Tax credits for renovation

Proposal would help developers who revitalize historic buildings

March 03, 2009|By Lorraine Mirabella | Lorraine Mirabella,lorraine.mirabella@baltsun.com

Economic development advocates and preservationists are backing a plan to offer up to $100 million in state tax credits over five years to developers who rehabilitate historic buildings, saying the financial benefits will outweigh the cost to the state.

The proposal by Gov. Martin O'Malley, to be considered by legislative committees in Annapolis this week, would extend and revamp the state's existing historic tax credit program. Advocates say the proposal would reverse changes to the program made in 2003, which discouraged developers from applying because it was unclear how much money was available for a project.

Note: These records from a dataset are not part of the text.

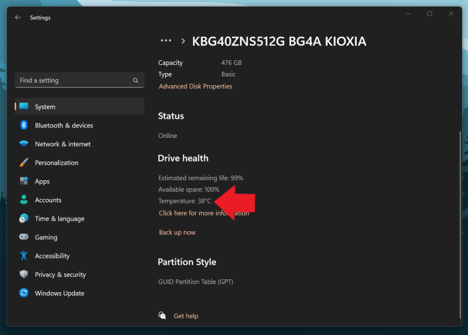Image resolution: width=468 pixels, height=335 pixels.
Task: Click the Privacy & security shield icon
Action: (24, 274)
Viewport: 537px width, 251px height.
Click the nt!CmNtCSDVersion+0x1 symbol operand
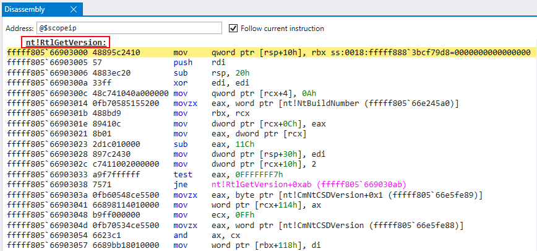coord(339,195)
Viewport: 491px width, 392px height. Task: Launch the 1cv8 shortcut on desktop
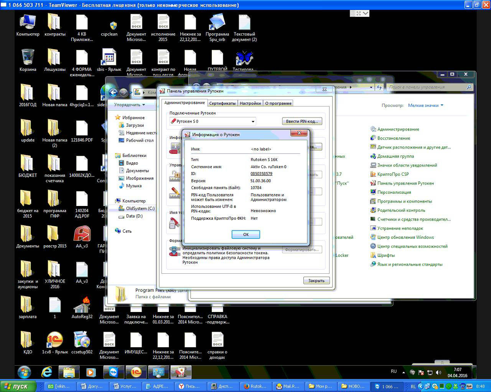click(x=55, y=343)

Proponents say the tax incentive, offered for commercial and residential projects for up to 20 percent of its cost, had been one of the most effective of its type in the nation. It began in 1997 and spurred economic development and revitalization of communities in Baltimore, Annapolis and small towns across the state.

"These are often the projects that, but for the tax credit, even in good economic times, the project would not have been completed," said Donald C. Fry, president of the Greater Baltimore Committee.

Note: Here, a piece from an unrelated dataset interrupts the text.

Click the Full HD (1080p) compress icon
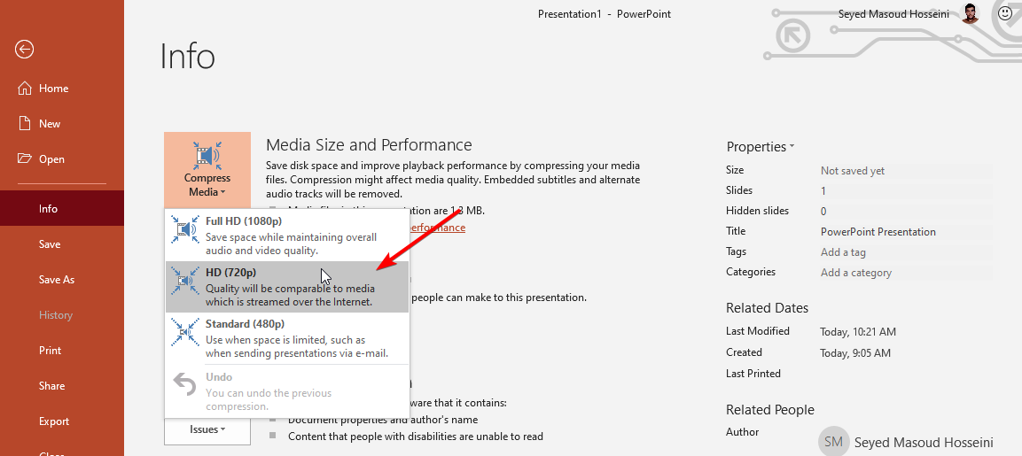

Tax credits have helped leverage private-sector investment in the redevelopment of more than 2,600 residential and 550 commercial properties. Some of the better-known projects include the Tide Point office complex in Locust Point, a former soap factory; Montgomery Park, the former Montgomery Ward catalog warehouse that is now among Baltimore's biggest office buildings; and the American Can Company office and retail complex in Canton.

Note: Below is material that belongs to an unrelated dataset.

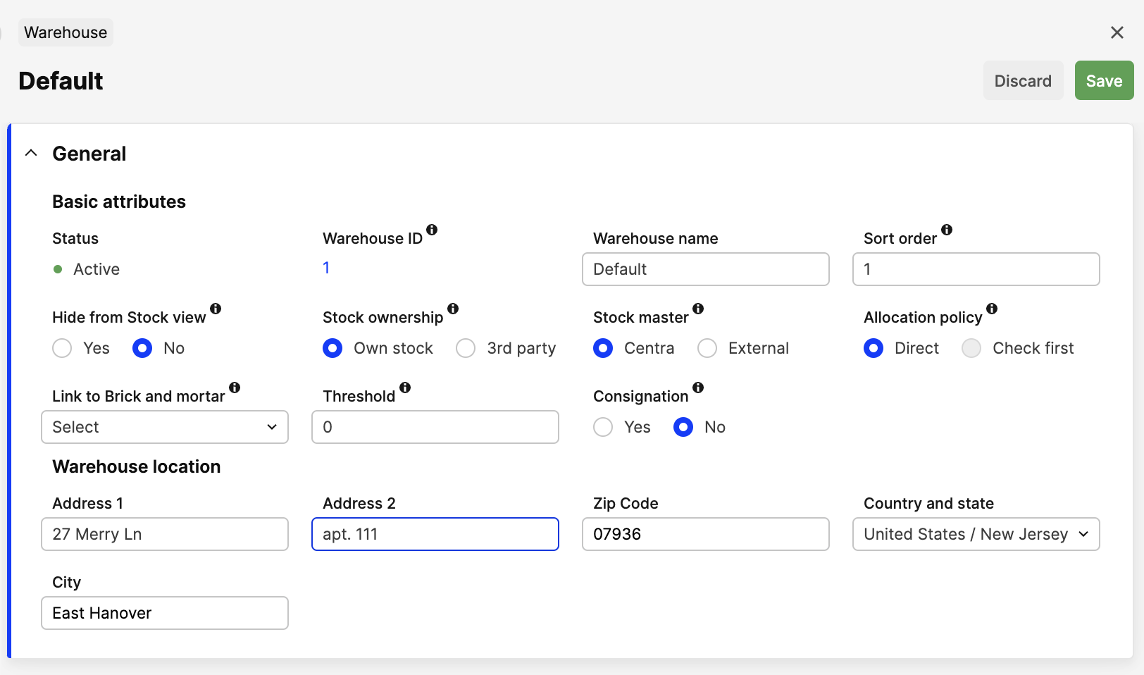This screenshot has height=675, width=1144.
Task: Discard changes to the warehouse
Action: point(1023,80)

"The tax credit has been the most powerful tool for rehabilitation of historic properties in Maryland," said Tyler Gearhart, executive director of Preservation Maryland.

But because it is uncertain whether and how much will be funded each year, his group says, developers of larger projects are moving work to other states.

State bills to reauthorize the tax-incentive program, which expires in July 2010, would return the program to more of a pure tax credit and add a bonus for "green" buildings. The tax credits now function as an annual grant program.

Under the proposal, the tax credits would be available through a five-year authorization rather than an annual appropriation in the state budget, a change designed to give developers a better sense of how much money a project could receive. The state allocated $25 million in fiscal year 2008 and $14.7 million in fiscal 2009.

Developers can claim the income-tax credit for buildings that are classified as historic once they complete a project. The cost to the state would be up to $100 million in income-tax revenue, an impact the state would likely not see until 2011 or 2012.

In 2004, state lawmakers approved changes to cut costs and prevent Baltimore from taking the majority of credits while allowing other areas to better compete.

The Greater Baltimore Committee estimates that the credit has yielded more than $3 in economic impact for every dollar in tax incentives, as well as jobs and transformation of older neighborhoods. In the past eight years, 145 projects in Baltimore used the tax credit for commercial rehabilitation - slightly more than 60 percent of statewide commercial projects during that period. Those projects leveraged $22.5 million in tax credits into $113 million in private investment for city buildings, according to state data provided by the GBC.